### WRITTEN PROBLEM
Can you write out these lines again, swapping "gear icon" for "settings icon" and changing nothing else? Omit the pictures.

### EXCERPTED RECORDS

§ §

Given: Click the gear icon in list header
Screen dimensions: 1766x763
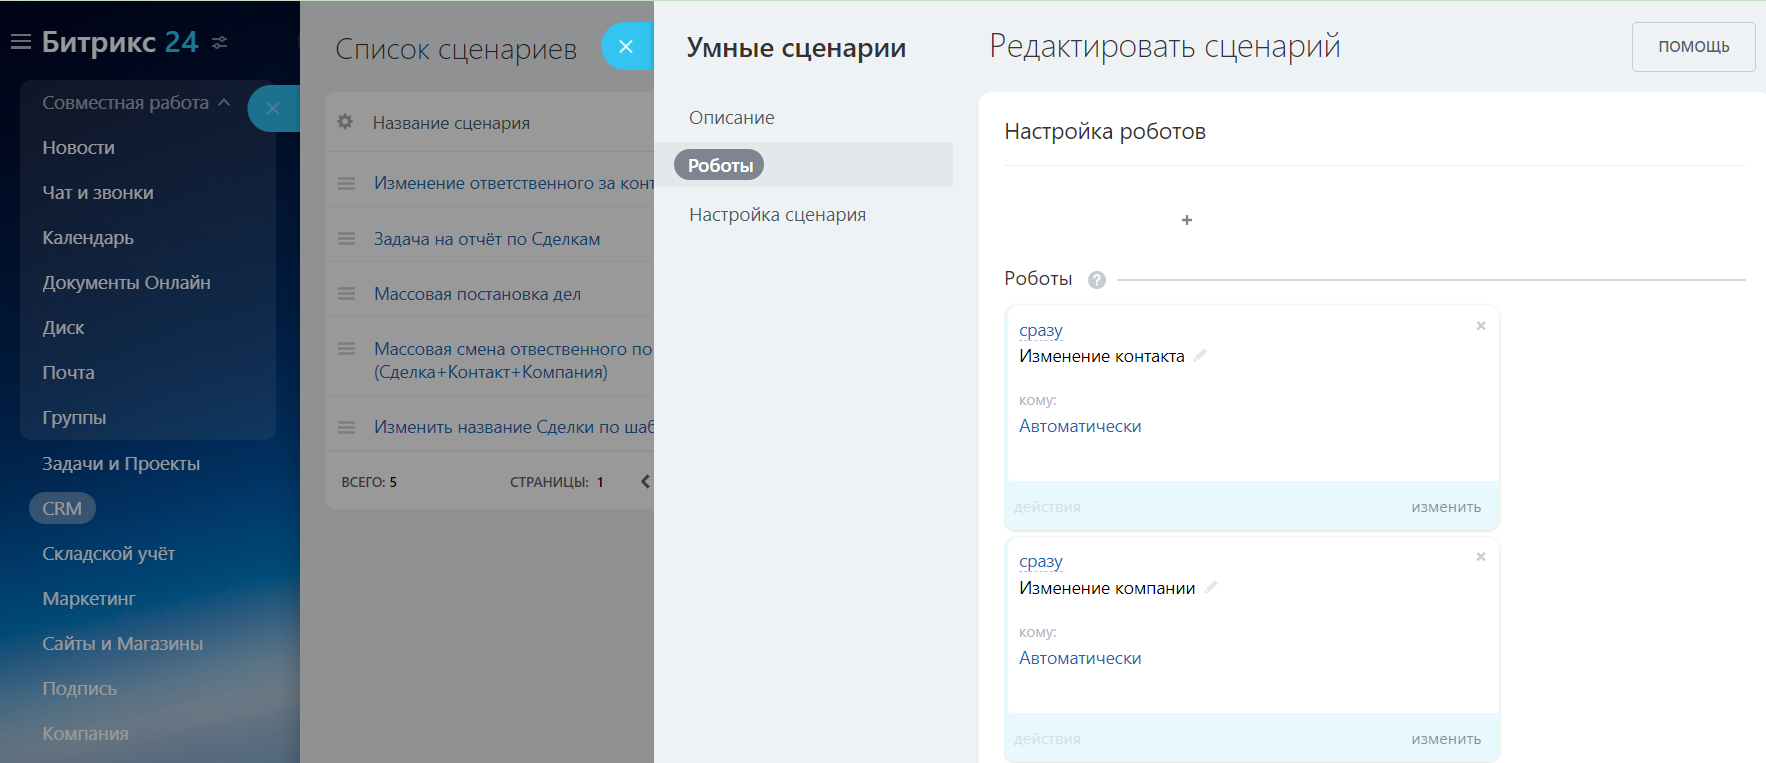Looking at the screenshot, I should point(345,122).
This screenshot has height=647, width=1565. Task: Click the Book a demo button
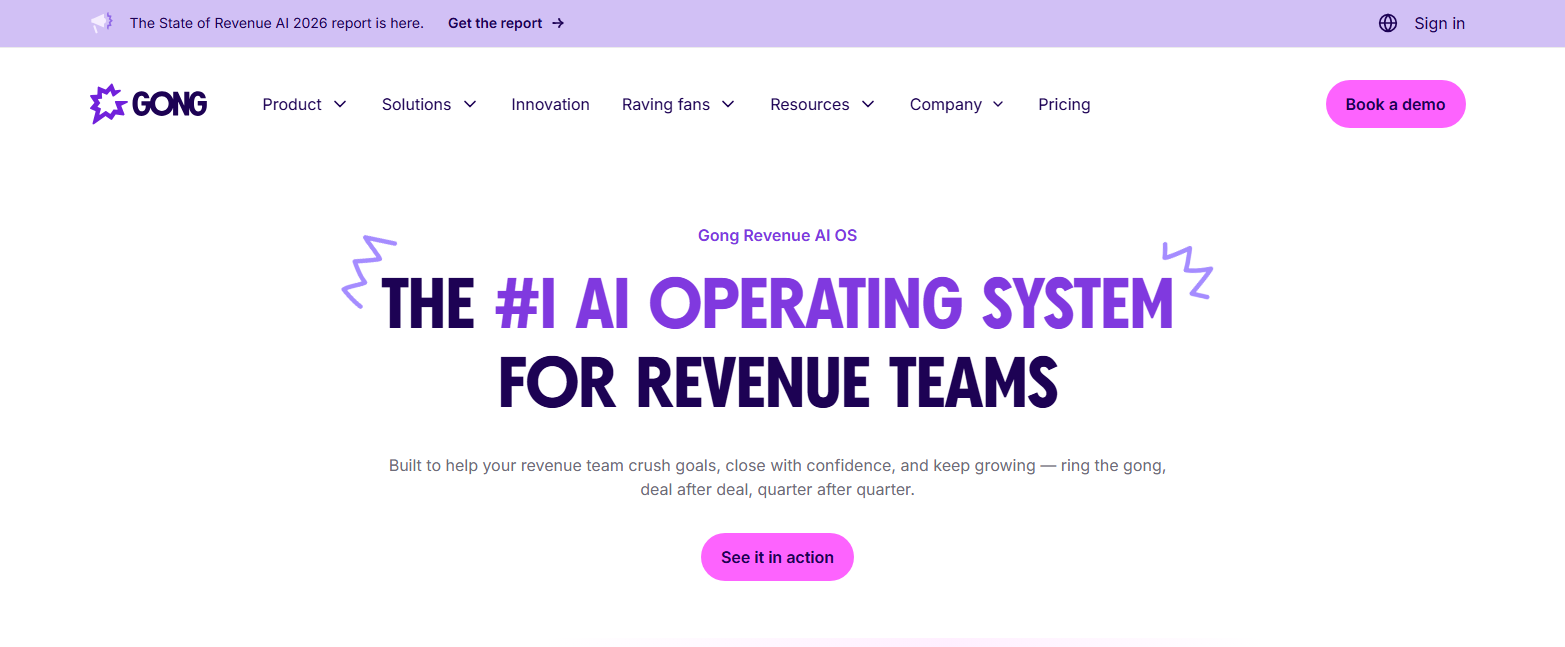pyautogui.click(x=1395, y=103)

§ §

### WRITTEN REPLY
Given: Click the settings icon in list header
Screen dimensions: 1766x763
Looking at the screenshot, I should point(345,122).
This screenshot has height=647, width=1565. Task: Click the Book a demo button
pyautogui.click(x=1395, y=103)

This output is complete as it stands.